─── Source extract ───
Mission statement

The Human Nature Stories Project seeks to capture people’s relationship to nature and engage with people from around the world in a conversation about nature. 

The origins of the Human Nature Stories Project

~as told by the founder Sara Middleton

Setting the scene: the Anthropocene 

We are living in an age of great human impact on our natural world – or what scientists call the Anthropocene. We’ve gone from a relatively insignificant mammal species living off the land for millennia, to dominating almost every corner of the globe with 7.5 billion of us. It has been estimated that humans have modified around 75% of the planet’s land surface. Today, land is used to feed, clothe and provide power for our gadgets and homes. Modern life has altered the shape of our natural world and our relationship with it.

This is particularly the case for over half of the world’s population living in the hustle and bustle of the city. City life often means working in offices or factories for most of our waking hours, with little time outside connecting with nature. Since the time of early human societies, we have swapped hunting and foraging time for screen time. Today, some of us only connect with nature through our television screens and are in awe of the images we see from nature documentaries such as Blue Planet.

Bangkok, Thailand – a growing soon-to-be megacity

Human-nature connections

The idea of the ‘self’ and ‘nature’ has been discussed by many scholars across different academic disciplines – philosophers, sociologists, psychologists and also environmentalists. Our connection with nature can be described through different perspectives or types, as summerised by nine types of ‘connectedness’ in the Biophilia hypothesis. The four main ones are presented below:

Material connections – nature’s ecosystem services for humans. We all have an inherit material connection with nature. We all breathe air, eat, drink water, which has been cycled through nature’s ecosystems. This also extends to all our clothes, gadgets and other objects in our homes. Most of the things we own derive from materials found in nature, from the cork in your wine bottles to the rare earth metals in your mobile phones.

Princes Street Gardens in Edinburgh (Scotland) is a popular green space in the city

Experiential connections – how people experience the natural world. Our early childhood exposure to the natural world shapes how we connect with nature as adults. Although culture (e.g. abundance and accessibility of green spaces) can also influence how we connect with nature as we grow into adulthood. Increasing levels of urbanisation are affecting how people interact and experience nature.

Cognitive/psychological connections – knowledge of the natural world. This type of connection examines our understanding of the natural world, such as local wildlife, origins of our food and natural processes. This extends to a recognition of how our behaviour and choices impact nature. In our modern urban lives, we are often physically and psychologically separated from the ecological impacts of our consumer choices.

Philosophical connections – how people relate to and value nature. A dominant philosophical view point, particularly in Western societies, is that humans dominate and control nature for their own needs. Thus, the main connection with nature is to benefit human society. This contrasts to other societies such as the Awá people in Brazil, who have an intimate connection to their rainforest home.

Growing disconnection from nature

Several studies have highlighted this disconnection from nature. A recent study by researchers at the London Business School and University of Wisconsin-Madison in the US analysed references to nature in popular culture such as books, films and music from the early 20th century, in a hope to gauge how our relationship with nature has changed through time. They discovered that references to nature in song lyrics and storylines had steadily declined, reflecting technological shifts together with increased time spent indoors, resulting in fewer encounters with nature. Today, much of our leisure time is now spent interacting with screens, in part substituting nature. This societal change is profound, as it shows we are disconnected from nature.
─── Raw records ───
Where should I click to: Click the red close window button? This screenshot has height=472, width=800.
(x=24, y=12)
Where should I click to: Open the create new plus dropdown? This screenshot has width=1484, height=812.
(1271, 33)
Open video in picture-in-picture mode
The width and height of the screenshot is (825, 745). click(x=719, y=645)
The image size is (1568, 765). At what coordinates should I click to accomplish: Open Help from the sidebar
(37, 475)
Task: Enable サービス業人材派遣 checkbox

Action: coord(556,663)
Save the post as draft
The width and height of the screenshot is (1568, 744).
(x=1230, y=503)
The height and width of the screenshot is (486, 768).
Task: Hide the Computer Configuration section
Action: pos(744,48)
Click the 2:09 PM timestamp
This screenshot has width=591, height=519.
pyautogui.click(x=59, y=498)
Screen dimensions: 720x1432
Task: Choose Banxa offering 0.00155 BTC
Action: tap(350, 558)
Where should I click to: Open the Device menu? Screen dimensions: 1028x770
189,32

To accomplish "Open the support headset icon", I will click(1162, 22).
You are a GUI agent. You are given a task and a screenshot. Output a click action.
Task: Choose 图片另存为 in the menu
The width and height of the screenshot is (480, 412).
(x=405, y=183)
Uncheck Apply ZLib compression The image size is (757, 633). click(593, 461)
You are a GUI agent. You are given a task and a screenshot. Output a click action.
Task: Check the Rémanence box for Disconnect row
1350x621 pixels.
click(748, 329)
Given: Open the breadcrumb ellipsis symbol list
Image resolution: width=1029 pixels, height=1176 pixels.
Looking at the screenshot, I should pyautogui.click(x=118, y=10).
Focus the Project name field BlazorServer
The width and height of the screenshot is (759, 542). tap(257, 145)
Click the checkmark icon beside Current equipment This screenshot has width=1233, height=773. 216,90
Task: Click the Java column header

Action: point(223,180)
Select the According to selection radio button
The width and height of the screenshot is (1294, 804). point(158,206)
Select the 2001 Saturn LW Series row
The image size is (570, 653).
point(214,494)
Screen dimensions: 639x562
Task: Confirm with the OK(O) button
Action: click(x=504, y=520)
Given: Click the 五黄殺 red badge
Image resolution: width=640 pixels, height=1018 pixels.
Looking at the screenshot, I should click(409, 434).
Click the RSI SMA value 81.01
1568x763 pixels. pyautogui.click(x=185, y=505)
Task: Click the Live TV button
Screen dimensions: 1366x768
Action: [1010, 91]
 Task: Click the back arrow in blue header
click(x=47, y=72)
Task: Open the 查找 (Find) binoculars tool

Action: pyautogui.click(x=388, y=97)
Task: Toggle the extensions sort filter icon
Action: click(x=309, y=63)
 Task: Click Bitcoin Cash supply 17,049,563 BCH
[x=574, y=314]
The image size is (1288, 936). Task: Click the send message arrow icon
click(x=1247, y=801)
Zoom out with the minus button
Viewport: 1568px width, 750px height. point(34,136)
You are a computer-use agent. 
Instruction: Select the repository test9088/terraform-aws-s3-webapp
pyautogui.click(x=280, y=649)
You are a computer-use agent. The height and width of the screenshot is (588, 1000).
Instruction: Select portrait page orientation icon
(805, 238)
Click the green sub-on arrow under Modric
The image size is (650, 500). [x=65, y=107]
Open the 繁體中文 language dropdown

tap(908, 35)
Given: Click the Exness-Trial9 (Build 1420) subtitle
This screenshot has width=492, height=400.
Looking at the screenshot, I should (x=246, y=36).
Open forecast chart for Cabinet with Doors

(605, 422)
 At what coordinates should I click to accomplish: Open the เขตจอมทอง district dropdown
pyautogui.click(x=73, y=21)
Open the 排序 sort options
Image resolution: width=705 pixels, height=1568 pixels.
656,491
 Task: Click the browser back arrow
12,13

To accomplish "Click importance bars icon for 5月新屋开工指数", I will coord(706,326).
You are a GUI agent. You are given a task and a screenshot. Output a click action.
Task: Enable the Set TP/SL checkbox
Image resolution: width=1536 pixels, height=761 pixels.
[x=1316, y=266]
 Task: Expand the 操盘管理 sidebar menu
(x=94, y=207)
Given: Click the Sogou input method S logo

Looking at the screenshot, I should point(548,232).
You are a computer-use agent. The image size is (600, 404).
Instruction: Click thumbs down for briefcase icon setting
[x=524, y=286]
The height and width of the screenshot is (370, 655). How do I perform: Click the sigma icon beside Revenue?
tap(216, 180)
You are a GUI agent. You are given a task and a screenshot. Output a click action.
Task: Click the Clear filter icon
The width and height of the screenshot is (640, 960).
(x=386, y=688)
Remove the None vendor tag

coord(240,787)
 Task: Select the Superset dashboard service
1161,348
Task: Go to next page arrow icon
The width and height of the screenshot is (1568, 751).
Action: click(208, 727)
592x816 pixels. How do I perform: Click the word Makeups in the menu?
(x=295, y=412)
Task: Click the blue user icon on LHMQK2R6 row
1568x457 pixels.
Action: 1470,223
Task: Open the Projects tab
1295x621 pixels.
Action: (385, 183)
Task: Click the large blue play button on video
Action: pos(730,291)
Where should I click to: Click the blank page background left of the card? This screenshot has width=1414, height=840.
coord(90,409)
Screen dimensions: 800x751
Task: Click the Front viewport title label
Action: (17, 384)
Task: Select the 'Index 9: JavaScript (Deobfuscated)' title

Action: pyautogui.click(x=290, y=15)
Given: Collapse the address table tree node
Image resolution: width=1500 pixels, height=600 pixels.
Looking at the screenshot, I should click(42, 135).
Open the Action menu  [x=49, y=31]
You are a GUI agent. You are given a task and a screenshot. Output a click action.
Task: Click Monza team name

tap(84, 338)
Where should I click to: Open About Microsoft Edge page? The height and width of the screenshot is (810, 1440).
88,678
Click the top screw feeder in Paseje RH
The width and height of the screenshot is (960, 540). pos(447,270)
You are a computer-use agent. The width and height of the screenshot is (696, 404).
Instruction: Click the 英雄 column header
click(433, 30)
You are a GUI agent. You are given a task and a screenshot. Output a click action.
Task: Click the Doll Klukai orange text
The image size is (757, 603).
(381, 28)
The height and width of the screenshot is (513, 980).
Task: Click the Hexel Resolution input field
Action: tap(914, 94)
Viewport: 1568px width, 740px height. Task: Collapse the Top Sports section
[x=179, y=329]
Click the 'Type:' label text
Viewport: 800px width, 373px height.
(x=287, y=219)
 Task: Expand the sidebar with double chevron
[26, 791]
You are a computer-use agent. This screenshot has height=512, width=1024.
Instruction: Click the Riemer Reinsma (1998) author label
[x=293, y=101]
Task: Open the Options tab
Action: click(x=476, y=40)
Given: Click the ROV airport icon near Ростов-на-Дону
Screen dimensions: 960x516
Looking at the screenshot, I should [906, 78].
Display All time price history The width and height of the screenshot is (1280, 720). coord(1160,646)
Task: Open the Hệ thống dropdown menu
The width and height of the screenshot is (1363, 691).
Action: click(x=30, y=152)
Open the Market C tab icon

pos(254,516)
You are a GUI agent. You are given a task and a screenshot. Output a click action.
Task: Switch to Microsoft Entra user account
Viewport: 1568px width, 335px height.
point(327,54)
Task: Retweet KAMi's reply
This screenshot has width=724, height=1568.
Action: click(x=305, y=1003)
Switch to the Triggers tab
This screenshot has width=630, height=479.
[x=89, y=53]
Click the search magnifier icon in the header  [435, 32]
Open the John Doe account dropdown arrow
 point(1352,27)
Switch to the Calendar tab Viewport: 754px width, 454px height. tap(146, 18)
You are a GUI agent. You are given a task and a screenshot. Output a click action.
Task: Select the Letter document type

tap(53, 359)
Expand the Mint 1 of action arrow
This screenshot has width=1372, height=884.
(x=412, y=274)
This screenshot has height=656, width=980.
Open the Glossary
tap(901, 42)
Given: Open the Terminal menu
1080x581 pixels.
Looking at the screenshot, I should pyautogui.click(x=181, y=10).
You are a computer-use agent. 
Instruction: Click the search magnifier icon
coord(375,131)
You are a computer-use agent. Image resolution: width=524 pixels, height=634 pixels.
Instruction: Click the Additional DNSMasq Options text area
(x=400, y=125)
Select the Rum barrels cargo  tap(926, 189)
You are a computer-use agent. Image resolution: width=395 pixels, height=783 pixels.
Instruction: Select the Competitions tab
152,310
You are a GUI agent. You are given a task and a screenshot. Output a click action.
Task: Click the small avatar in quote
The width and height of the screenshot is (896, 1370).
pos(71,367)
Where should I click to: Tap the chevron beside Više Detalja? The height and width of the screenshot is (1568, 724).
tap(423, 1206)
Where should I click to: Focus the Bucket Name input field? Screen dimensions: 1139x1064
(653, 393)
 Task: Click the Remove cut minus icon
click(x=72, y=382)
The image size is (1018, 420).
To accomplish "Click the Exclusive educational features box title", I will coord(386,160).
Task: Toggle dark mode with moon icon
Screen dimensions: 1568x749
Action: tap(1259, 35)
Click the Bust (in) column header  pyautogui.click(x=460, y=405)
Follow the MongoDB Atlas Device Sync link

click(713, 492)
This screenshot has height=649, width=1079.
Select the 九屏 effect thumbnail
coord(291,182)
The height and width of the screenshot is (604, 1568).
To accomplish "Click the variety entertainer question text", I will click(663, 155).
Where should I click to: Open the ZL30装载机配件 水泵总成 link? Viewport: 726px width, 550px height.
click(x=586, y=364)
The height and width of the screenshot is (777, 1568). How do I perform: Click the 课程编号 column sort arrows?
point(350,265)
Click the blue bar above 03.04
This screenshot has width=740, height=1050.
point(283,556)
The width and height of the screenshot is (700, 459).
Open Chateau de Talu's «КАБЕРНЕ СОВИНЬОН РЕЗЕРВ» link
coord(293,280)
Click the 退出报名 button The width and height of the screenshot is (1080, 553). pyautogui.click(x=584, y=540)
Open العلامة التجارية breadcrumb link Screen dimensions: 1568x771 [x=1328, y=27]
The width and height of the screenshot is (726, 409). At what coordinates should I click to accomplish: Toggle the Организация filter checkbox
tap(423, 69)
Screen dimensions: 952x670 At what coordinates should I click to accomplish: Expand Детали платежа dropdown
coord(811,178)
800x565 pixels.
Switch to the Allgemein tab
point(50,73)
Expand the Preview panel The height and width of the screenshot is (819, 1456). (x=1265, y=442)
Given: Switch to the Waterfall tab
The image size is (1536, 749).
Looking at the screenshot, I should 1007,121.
───
#### [Work instructions]
(a) Copy the passage from the Human Nature Stories Project text between "The idea of" and "your mobile phones.", inclusive.
(b) In the records, from their first line through the line holding "click(748, 329)", inclusive, replace "GUI agent" with "screen assistant" and leave everything else unchanged. Return only those lines.

#### [Answers for the exercise]
(a)
The idea of the ‘self’ and ‘nature’ has been discussed by many scholars across different academic disciplines – philosophers, sociologists, psychologists and also environmentalists. Our connection with nature can be described through different perspectives or types, as summerised by nine types of ‘connectedness’ in the Biophilia hypothesis. The four main ones are presented below:

Material connections – nature’s ecosystem services for humans. We all have an inherit material connection with nature. We all breathe air, eat, drink water, which has been cycled through nature’s ecosystems. This also extends to all our clothes, gadgets and other objects in our homes. Most of the things we own derive from materials found in nature, from the cork in your wine bottles to the rare earth metals in your mobile phones.

(b)
Where should I click to: Click the red close window button? This screenshot has height=472, width=800.
(x=24, y=12)
Where should I click to: Open the create new plus dropdown? This screenshot has width=1484, height=812.
(1271, 33)
Open video in picture-in-picture mode
The width and height of the screenshot is (825, 745). click(x=719, y=645)
The image size is (1568, 765). At what coordinates should I click to accomplish: Open Help from the sidebar
(37, 475)
Task: Enable サービス業人材派遣 checkbox

Action: coord(556,663)
Save the post as draft
The width and height of the screenshot is (1568, 744).
(x=1230, y=503)
The height and width of the screenshot is (486, 768).
Task: Hide the Computer Configuration section
Action: pos(744,48)
Click the 2:09 PM timestamp
This screenshot has width=591, height=519.
pyautogui.click(x=59, y=498)
Screen dimensions: 720x1432
Task: Choose Banxa offering 0.00155 BTC
Action: tap(350, 558)
Where should I click to: Open the Device menu? Screen dimensions: 1028x770
189,32

To accomplish "Open the support headset icon", I will click(1162, 22).
You are a screen assistant. You are given a task and a screenshot. Output a click action.
Task: Choose 图片另存为 in the menu
The width and height of the screenshot is (480, 412).
(x=405, y=183)
Uncheck Apply ZLib compression The image size is (757, 633). click(593, 461)
You are a screen assistant. You are given a task and a screenshot. Output a click action.
Task: Check the Rémanence box for Disconnect row
1350x621 pixels.
click(748, 329)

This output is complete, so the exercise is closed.